We see that the Fed's delayed decision, along with receding external (event) risks, will pave the way for the Reserve Bank of India (RBI) to cut the repo rate by 25 basis points (bps) later this month. (Repo rate is the rate at which RBI lends money to commercial banks in the event of any shortfall of funds.) The Fed said it 'is monitoring developments abroad' to see if the fundamental outlook changes over time. The focus will be mainly on the Chinese market. Of all the growth generated by the US, Europe, Japan, and Asia, over the past five years, 50 per cent has come from China alone. India seems well-placed to handle a globally volatile scenario.
How do you see events unfolding in China, and its impact on the world and India?
A slowdown in China will have an impact on the rest of the world. It is too early to arrive at a conclusion on the events unfolding in China. The impact will majorly be due to the size of the Chinese economy, its rapid growth, and the model China adopted during the early stages of its rising economy. But, we do not think China is headed for an abrupt slowdown.

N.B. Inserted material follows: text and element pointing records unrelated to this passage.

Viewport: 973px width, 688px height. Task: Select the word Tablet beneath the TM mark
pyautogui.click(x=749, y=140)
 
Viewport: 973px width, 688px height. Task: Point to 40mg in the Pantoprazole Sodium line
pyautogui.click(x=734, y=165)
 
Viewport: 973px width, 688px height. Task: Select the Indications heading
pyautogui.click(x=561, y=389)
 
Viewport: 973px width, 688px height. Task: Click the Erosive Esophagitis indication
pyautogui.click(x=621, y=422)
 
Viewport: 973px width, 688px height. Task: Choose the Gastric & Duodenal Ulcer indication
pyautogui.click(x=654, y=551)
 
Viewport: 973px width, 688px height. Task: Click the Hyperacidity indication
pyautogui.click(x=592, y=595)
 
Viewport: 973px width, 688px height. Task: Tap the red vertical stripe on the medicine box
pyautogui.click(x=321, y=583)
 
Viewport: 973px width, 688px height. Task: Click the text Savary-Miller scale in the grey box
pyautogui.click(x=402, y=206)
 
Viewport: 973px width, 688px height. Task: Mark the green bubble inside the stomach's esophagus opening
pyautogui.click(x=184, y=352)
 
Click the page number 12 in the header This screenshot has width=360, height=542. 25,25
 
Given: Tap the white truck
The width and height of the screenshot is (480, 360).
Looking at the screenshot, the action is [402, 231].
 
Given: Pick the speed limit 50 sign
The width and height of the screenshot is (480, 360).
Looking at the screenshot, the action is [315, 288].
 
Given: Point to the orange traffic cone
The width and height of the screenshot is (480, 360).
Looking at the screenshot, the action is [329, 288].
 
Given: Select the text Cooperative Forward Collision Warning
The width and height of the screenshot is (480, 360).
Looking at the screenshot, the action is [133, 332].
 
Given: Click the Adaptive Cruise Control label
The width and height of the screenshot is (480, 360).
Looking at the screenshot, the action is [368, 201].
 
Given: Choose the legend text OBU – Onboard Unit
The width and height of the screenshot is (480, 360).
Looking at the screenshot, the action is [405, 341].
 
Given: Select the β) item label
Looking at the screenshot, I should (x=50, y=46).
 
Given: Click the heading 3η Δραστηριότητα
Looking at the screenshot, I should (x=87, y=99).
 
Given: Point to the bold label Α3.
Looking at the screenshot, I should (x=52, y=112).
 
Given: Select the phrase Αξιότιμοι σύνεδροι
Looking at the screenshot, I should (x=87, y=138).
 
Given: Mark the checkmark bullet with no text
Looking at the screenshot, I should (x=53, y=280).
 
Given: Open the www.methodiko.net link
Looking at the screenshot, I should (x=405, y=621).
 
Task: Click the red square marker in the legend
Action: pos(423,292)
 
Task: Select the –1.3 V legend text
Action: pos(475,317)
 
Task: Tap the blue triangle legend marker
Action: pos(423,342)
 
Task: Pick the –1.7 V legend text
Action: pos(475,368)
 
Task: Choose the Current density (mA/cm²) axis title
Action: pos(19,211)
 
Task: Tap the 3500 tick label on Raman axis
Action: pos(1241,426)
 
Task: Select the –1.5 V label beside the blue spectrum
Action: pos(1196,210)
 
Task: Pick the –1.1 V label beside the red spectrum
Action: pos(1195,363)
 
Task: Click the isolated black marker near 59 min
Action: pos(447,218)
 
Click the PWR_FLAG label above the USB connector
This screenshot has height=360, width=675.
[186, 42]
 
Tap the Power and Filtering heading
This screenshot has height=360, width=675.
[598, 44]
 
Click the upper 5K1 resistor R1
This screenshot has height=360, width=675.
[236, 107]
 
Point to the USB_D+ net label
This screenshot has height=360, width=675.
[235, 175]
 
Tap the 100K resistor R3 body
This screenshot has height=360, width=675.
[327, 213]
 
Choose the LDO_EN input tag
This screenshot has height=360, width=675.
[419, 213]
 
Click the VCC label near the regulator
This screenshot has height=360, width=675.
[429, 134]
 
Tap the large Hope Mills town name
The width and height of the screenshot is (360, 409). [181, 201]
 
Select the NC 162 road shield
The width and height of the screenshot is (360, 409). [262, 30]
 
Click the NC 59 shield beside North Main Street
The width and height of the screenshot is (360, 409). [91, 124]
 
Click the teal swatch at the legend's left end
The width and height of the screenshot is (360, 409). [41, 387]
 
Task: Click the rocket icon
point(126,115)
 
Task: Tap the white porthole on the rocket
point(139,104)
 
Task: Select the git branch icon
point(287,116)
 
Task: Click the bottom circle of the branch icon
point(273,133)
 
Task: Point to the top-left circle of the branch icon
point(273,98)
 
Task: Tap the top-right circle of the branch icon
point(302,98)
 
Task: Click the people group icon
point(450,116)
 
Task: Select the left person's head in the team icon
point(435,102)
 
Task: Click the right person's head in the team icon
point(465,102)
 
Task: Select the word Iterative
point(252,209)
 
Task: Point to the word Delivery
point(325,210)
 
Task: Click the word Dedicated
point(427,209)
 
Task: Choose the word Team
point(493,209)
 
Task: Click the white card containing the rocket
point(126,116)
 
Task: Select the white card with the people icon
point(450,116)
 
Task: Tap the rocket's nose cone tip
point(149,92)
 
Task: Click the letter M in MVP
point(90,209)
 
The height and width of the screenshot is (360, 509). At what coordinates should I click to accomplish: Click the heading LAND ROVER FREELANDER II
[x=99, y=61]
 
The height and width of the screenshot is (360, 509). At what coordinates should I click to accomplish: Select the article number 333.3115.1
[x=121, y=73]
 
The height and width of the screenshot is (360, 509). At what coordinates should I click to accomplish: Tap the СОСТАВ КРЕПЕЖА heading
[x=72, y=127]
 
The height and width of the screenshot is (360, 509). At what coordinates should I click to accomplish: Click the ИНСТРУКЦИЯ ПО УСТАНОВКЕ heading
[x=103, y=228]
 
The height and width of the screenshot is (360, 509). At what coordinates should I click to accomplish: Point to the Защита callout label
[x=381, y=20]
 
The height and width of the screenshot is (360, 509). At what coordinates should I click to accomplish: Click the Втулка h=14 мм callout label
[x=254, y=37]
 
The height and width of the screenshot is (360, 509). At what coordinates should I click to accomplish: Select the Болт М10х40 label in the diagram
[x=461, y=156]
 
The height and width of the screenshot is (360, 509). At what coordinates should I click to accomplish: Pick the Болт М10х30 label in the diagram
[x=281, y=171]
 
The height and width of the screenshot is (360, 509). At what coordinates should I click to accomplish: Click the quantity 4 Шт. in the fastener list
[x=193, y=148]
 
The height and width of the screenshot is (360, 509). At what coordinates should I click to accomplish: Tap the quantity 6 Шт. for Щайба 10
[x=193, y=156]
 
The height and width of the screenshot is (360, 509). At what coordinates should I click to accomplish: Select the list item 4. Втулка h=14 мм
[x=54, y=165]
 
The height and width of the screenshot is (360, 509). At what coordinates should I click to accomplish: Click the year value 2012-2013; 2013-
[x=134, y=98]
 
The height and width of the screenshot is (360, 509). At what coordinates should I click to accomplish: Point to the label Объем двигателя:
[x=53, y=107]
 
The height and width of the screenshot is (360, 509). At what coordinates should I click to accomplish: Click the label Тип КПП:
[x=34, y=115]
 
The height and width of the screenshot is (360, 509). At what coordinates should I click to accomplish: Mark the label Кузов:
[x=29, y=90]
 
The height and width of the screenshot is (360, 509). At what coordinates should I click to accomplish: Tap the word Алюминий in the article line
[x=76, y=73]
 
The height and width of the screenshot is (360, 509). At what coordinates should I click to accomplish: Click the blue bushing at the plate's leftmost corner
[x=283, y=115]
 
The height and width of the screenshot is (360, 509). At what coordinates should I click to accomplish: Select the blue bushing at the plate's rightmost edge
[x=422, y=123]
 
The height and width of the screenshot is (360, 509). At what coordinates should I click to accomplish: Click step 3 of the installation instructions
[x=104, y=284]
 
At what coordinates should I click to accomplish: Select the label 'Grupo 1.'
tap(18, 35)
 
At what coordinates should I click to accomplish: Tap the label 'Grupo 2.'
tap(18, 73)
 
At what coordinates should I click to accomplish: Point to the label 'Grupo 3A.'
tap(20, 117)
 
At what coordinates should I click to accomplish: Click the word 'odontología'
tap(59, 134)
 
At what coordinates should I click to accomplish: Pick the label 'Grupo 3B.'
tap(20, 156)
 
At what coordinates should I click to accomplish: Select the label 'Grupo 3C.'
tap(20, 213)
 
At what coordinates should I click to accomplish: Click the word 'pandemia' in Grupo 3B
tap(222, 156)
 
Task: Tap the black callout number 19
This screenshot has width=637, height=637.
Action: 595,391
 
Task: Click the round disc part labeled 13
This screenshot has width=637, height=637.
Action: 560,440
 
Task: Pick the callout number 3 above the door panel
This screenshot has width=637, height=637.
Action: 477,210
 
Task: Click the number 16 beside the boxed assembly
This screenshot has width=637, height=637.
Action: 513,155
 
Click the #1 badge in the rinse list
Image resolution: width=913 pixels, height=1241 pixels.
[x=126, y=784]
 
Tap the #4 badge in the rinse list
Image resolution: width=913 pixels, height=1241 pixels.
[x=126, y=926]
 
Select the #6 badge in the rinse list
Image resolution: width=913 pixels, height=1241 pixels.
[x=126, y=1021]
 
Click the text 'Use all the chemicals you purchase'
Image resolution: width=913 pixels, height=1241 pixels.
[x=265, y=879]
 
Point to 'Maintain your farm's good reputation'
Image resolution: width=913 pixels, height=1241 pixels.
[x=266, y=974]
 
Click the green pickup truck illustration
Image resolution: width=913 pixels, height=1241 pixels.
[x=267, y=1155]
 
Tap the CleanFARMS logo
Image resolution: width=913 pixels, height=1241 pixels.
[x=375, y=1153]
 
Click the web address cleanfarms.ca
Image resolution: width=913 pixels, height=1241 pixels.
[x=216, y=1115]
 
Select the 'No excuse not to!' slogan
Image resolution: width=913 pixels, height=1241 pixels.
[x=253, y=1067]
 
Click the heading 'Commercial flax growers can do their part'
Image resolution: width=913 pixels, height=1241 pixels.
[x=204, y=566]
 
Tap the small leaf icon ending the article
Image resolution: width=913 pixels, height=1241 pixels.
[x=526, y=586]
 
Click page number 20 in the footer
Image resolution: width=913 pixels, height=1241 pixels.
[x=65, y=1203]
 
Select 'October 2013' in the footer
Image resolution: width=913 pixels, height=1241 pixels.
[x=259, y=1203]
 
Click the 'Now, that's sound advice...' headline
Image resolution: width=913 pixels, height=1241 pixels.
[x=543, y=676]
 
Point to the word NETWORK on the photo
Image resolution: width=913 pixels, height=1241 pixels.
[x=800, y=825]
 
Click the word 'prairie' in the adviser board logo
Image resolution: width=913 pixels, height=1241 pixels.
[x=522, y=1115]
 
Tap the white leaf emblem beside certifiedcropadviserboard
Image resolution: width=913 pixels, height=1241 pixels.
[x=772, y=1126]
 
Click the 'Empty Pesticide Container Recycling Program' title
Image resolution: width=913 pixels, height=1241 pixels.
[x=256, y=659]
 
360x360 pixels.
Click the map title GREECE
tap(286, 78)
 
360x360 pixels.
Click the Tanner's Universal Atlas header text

The markets have been quite volatile due to uncertainties. Brokerages have also lowered their earnings and Sensex/Nifty targets. How is DBS looking at it?
The market turmoil is nothing to worry about. From India's perspective, the global economy remaining soft is not a bad thing. From a slightly longer-term perspective, lower commodity prices are good for consumption. After every crisis, people will start pricing risk properly. I don't think there is a perfect kind of scenario.
There is going to be a re-assessment of where the money is going to go. And, markets are not going to go away because the economy is weak, as global central banks have become pretty smart in terms of managing these crises. The world is not going to fall apart. But, stability in developed and developing economies is needed. Markets could go down five per cent, and, on the upside, 15 to 20 per cent. I am more optimistic.
The government's focus on increasing investment in infrastructure doesn't seem to reflect in the numbers. How do you see that? When do you expect investments to pick up pace?
At least anecdotally, what you hear from the ground, there is movement. The amount of highways being built today is much more than what were being built 24 months ago. Even in railways, there is an effort being made to clean up. There is no rocket science about this. However, some of it is about good governance. From what I understand, there is a lot of resistance. What we need to do is start increasing productivity. But, beyond a point, you can't, unless there is significant investment in growth. The benefits of those won't come soon.
These are long-term results we have to wait for. It's a tough thing. Prioritising problems is essential. If you don't execute these priorities, why will anyone invest in the country?
In the economy, which sectors are on the edge?
Commodities, especially minerals and metals, and banking continue to be one of those hammered by the stock markets. Those sectors will continue to face stress. But, given the price reductions, it's a great opportunity to invest in them.
Your take on policy rates? When do you see rates coming down?
The RBI did 75-bp worth of rate cuts in the first half of 2015. The outlook for the second half was clouded by the US central bank's rate direction and the fallout from a weak monsoon. These risks have fallen modestly and provide a window for two more 25-bp rate cuts within this financial year, the first of which we expect this month.
Broadly, there is growth potential in India. So, I continue to remain optimistic, but we need to improve our costs, essential for a sustained low-inflation environment.